Cirurgia Mini-Traumática

Efectuar operações com um mínimo de inconveniente  para o doente, nomeadamente de sofrimento, acelarando ao máximo a recuperação e retorno à vida normal é, sem dúvida, o objectivo principal de todos os cirurgiões

 

O interesse do Dr. Dinis Carmo pelas técnicas mini-traumáticas remonta ao início dos anos 80, altura em trabalhava na unidade de cirurgia da mão do Hospital Baragwanath, em Joanesburgo, África do Sul. Nesse hospital verifica-se um número elevadíssimo de feridas por arma branca, com cortes de tendões, nervos, artérias e veias, nomeadamente a nível do membro superior. Devido às suas reduzidas dimensões, a maior parte destas lesões tinham de ser reparadas com o recurso ao microscópio cirúrgico ou a lupas de aumento cirúrgicas. O Dr. Dinis treinou-se intensivamente neste tipo de cirurgia, tendo atingido o nível técnico necessário para realizar reimplantes de partes amputadas e transplante de outras.

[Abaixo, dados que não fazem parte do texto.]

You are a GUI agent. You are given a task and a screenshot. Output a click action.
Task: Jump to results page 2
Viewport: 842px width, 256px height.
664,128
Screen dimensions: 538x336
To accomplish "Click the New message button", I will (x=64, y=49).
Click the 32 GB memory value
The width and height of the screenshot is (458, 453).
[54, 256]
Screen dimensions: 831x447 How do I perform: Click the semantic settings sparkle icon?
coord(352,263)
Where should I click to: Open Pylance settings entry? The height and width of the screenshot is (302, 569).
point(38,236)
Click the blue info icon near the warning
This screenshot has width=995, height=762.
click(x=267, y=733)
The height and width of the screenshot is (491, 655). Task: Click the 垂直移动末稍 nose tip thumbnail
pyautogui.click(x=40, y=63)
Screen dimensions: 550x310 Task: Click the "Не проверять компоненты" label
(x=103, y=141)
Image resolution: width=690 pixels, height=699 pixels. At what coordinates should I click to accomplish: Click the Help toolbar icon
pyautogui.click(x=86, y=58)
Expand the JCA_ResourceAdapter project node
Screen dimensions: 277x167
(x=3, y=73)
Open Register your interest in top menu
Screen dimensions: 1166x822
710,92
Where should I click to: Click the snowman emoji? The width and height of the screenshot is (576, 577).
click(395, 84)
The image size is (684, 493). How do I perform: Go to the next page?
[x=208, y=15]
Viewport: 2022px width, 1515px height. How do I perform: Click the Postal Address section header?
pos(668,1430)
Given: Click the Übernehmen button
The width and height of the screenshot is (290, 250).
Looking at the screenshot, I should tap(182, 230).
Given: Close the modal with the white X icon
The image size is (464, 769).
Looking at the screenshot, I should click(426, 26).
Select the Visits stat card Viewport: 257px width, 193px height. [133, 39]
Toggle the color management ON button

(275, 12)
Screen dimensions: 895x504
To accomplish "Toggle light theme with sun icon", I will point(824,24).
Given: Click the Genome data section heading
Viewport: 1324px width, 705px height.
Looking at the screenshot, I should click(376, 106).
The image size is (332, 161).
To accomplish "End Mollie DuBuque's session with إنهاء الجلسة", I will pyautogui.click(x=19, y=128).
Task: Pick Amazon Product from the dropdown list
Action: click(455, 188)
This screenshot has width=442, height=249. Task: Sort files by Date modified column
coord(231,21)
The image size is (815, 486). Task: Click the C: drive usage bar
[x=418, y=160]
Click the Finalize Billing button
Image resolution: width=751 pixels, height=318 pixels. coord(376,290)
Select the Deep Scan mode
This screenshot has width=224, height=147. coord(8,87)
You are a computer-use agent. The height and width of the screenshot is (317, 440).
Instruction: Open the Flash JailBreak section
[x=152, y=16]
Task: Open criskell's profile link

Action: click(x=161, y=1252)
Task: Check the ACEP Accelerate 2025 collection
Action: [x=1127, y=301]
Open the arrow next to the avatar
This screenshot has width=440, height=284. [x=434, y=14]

No dia 1 de Janeiro de 1986 dia feriado e por ser época de férias na África do Sul, viu-se na necessidade de reimplantar sozinho um polegar na mão de um paciente.

 

Embora já não pratique este tipo específico de cirurgia, os ensinamentos adquiridos foram-lhe extremamente úteis em todas as outras áreas do corpo humano.

 

Por exemplo, ainda na 2ª metade dos anos 80s utilizava já magnificação para a cirurgia da coluna, prática que mantém até hoje.

 

Toda a cirurgia do pé é efectuada igualmente com o recurso a lupas cirúrgicas.

 

A artroscopia começou a ser a sua principal técnica cirúrgica a partir dos anos 90. Os espectaculares avanços técnicos verificados por essa altura, permitindo efectuar com êxito os mais variados actos cirúrgicos a nível articular ( e não apenas a mera artroscopia diagnóstica), fez com que o seu interesse aumentasse de maneira a esta se tornar a técnica cirúrgica que mais pratica actualmente.

 

Mas mais do que a TÉCNICA ficaram os PRINCÍPIOS.

 

Quem pratica microcirurgia sabe ser absolutamente fundamental respeitar ao máximo a integridade física dos tecidos, porque as suas pequenas dimensões não lhes permitem tolerar agressões desnecessárias, sob pena da cirurgia ser um desastre. Embora a tolerância dos tecidos seja basicamente proporcional ao seu tamanho, a prática levou-o à conclusão que o que era bom para o pintaínho não podia ser mau para o galo.

 

A prática, durante a cirurgia, de actos traumáticos que podem ser evitados é no mínimo desnecessária e potencialmente prejudicial ou mesmo perigosa. O respeito meticuloso pela anatomia e pela integridade  dos tecidos, evitando ao máximo a agressão cirúrgica, é uma das regras fundamentais que este cirurgião tenta sempre respeitar.